The second Vi videoconference organized for core member, the Belarus State Economic University (BSEU), conducted on February 18, gave 25 students and lecturers the opportunity to discuss global and regional foreign direct investment (FDI) trends with Kalman Kalotay, of UNCTAD’s Division on Investment and Enterprise. The videoconference was once again hosted by the United Nations Development Programme office in Minsk.
“Global FDI fell by 18 percent – to about USD 1.3 trillion – in 2012,” Kalotay reported. “Developed countries were mainly responsible for this decline, as the global economic recovery takes longer than expected."

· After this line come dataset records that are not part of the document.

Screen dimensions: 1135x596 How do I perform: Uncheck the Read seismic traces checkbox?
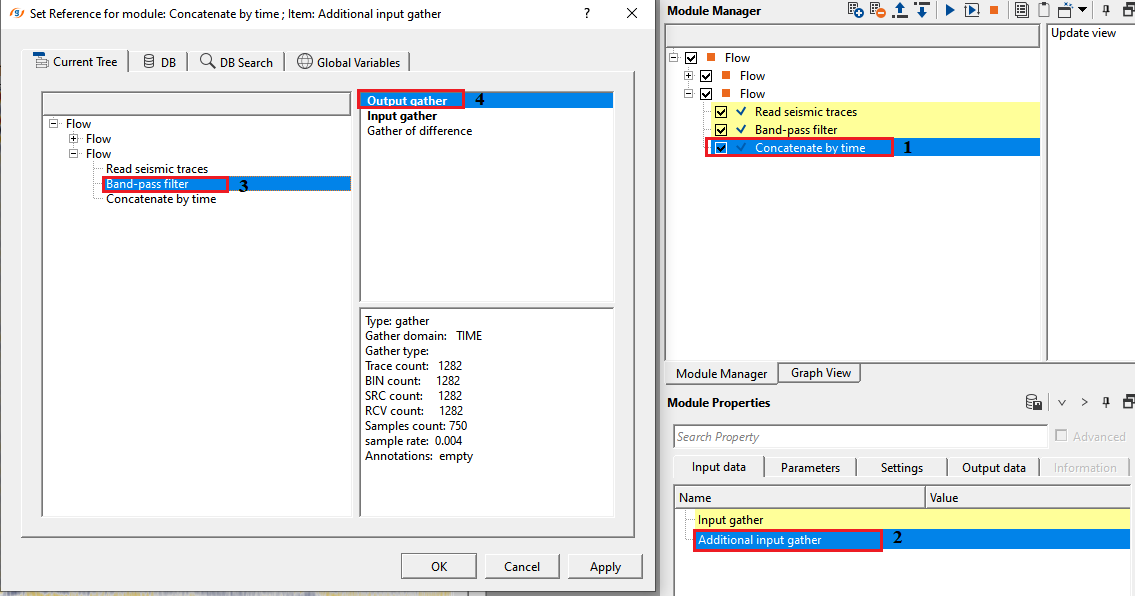coord(721,112)
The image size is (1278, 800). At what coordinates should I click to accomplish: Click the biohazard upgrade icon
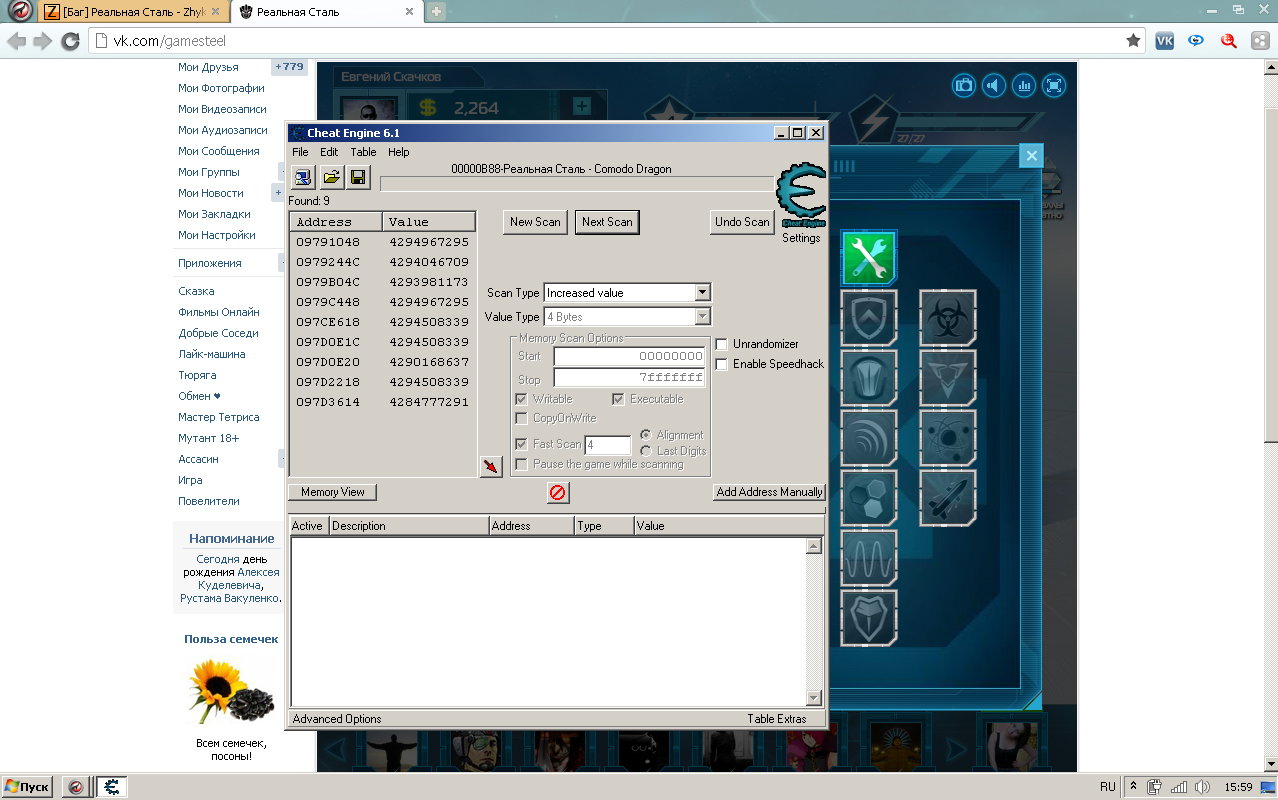(x=947, y=318)
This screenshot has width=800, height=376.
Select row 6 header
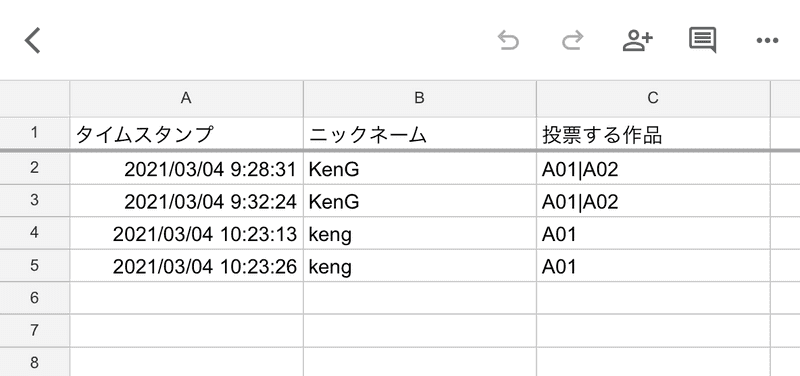point(34,298)
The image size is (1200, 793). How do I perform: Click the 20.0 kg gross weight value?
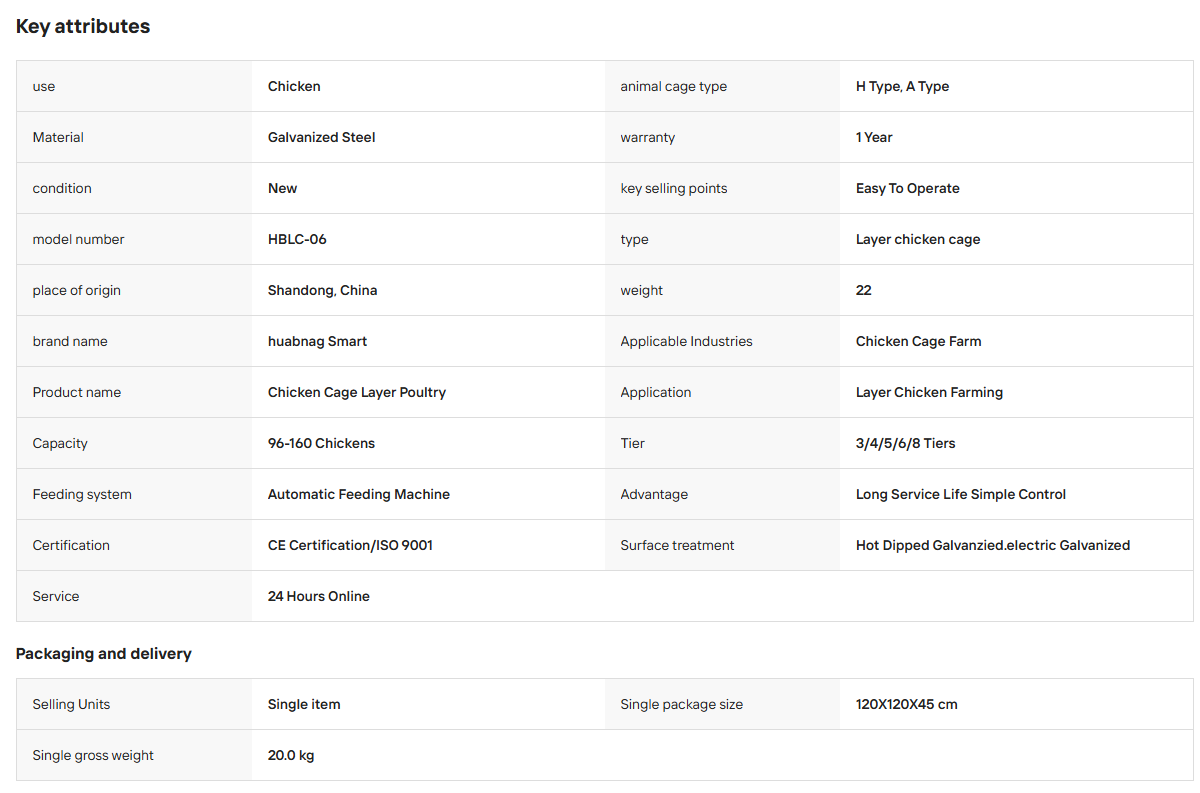(x=291, y=755)
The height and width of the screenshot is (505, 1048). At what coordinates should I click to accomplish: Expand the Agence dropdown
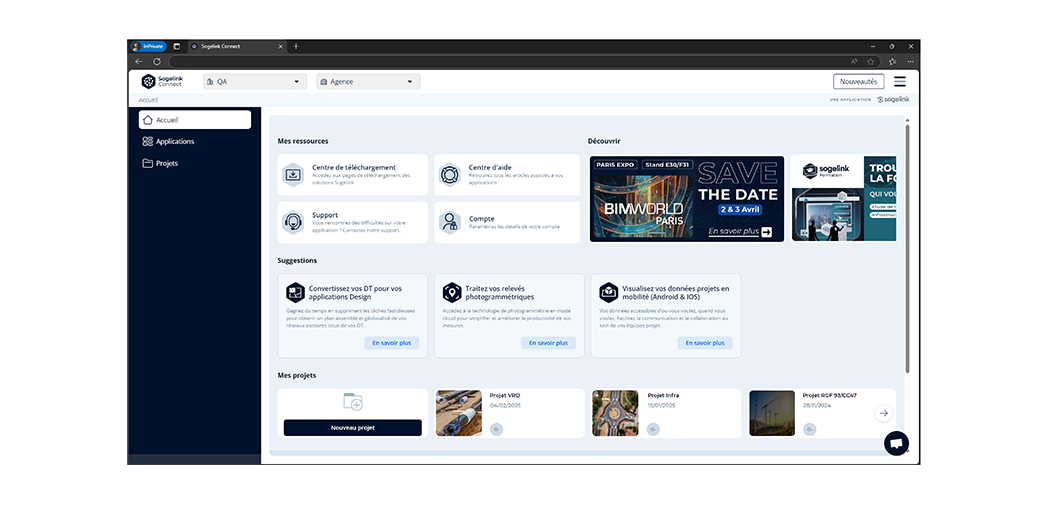368,82
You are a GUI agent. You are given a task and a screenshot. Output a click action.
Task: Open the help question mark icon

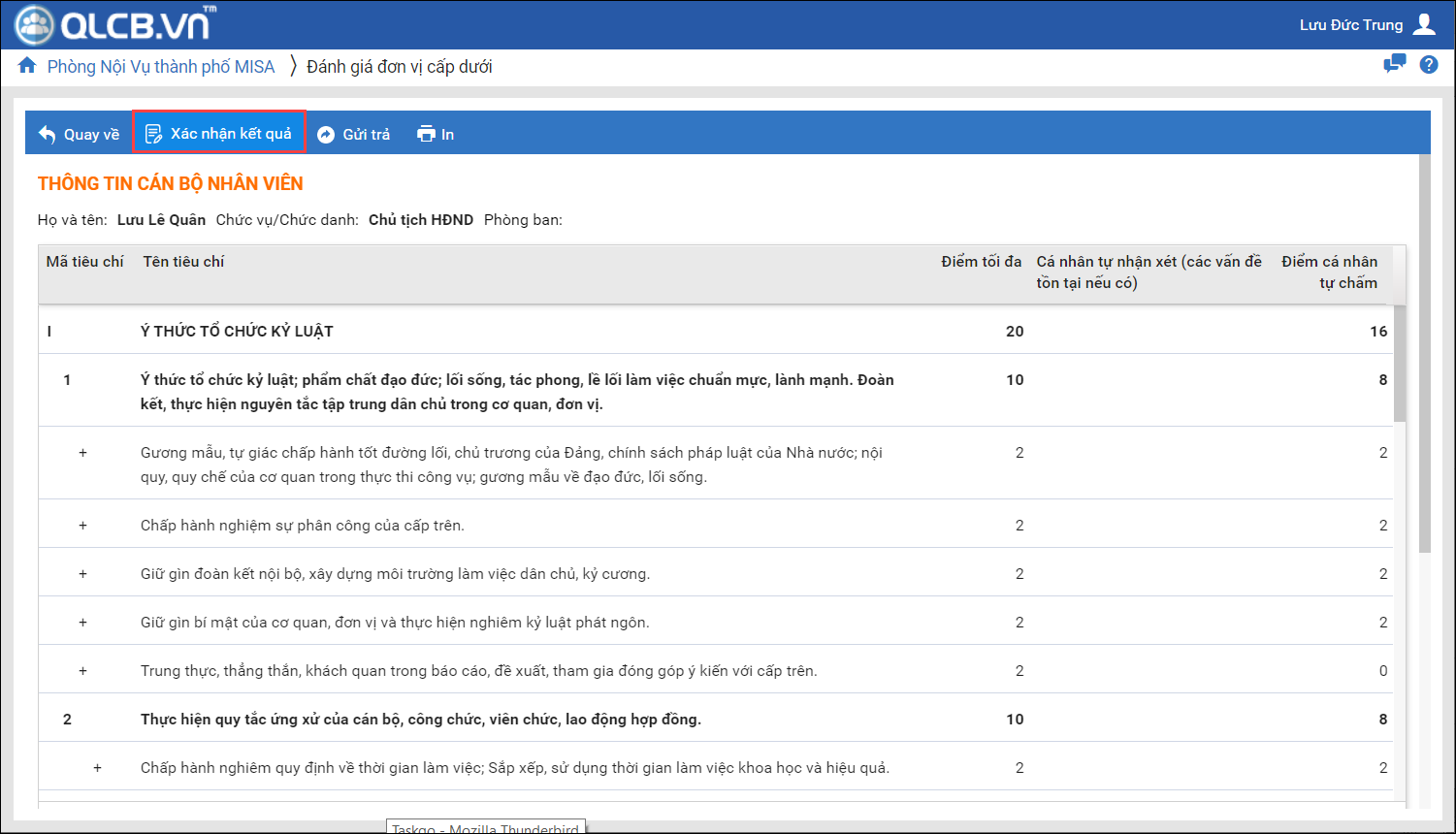pyautogui.click(x=1428, y=65)
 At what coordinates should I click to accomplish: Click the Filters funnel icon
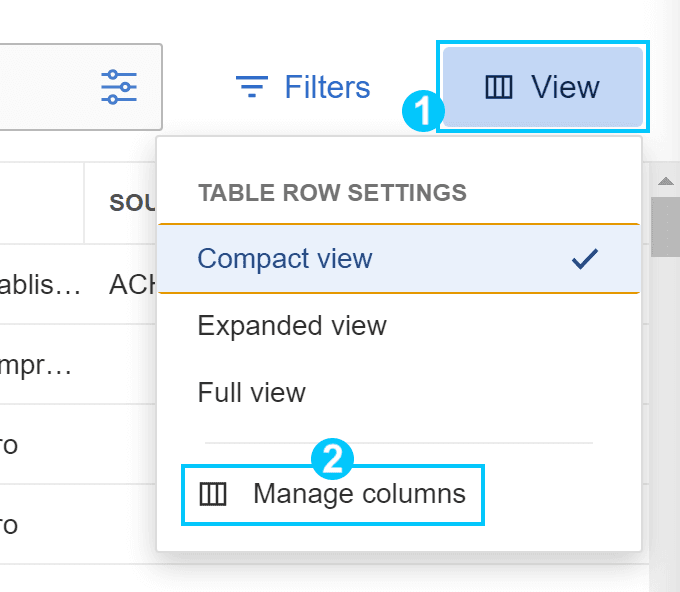pos(252,87)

With USD 680 billion, “developing countries surpassed developed countries in FDI inflows for the first time since 1971, when UNCTAD started recording FDI data," he added.
The evolution of FDI inflows was not uniform across regions. While Latin America and the Caribbean registered positive growth in 2012, inflows to China declined slightly and developing Asia lost 9.5 percent. The rise was strongest in South America due to the sub-region's economic buoyancy, leading to a significant number of market-seeking investments, Kalotay explained.
After a strong recovery in 2011, flows to transition economies remained flat in 2012, with a slight decline in Russia, he told the Belarusian audience.
"CIS economies benefit from natural-resource-seeking FDI, while South-East Europe attracts manufacturing FDI," he explained, citing WIR results that found 85 percent of regional inflows concentrated in Russia, Kazakhstan, Ukraine, Belarus and Turkmenistan.
Given a more investor-friendly business environment in the region, new privatization programmes, Russia’s accession to the WTO, and the rise in investments from other developing countries, "FDI flows to the region are expected to continue to grow in the medium term," he concluded.
The subsequent discussion raised issues related to the comparison of privatization and other forms of FDI, ways of measuring FDI, the sustainability of current FDI trends at a global level, and the challenges and opportunities for FDI in the region in general, and in relation to the WTO membership of the countries of the region, and of Russia in particular.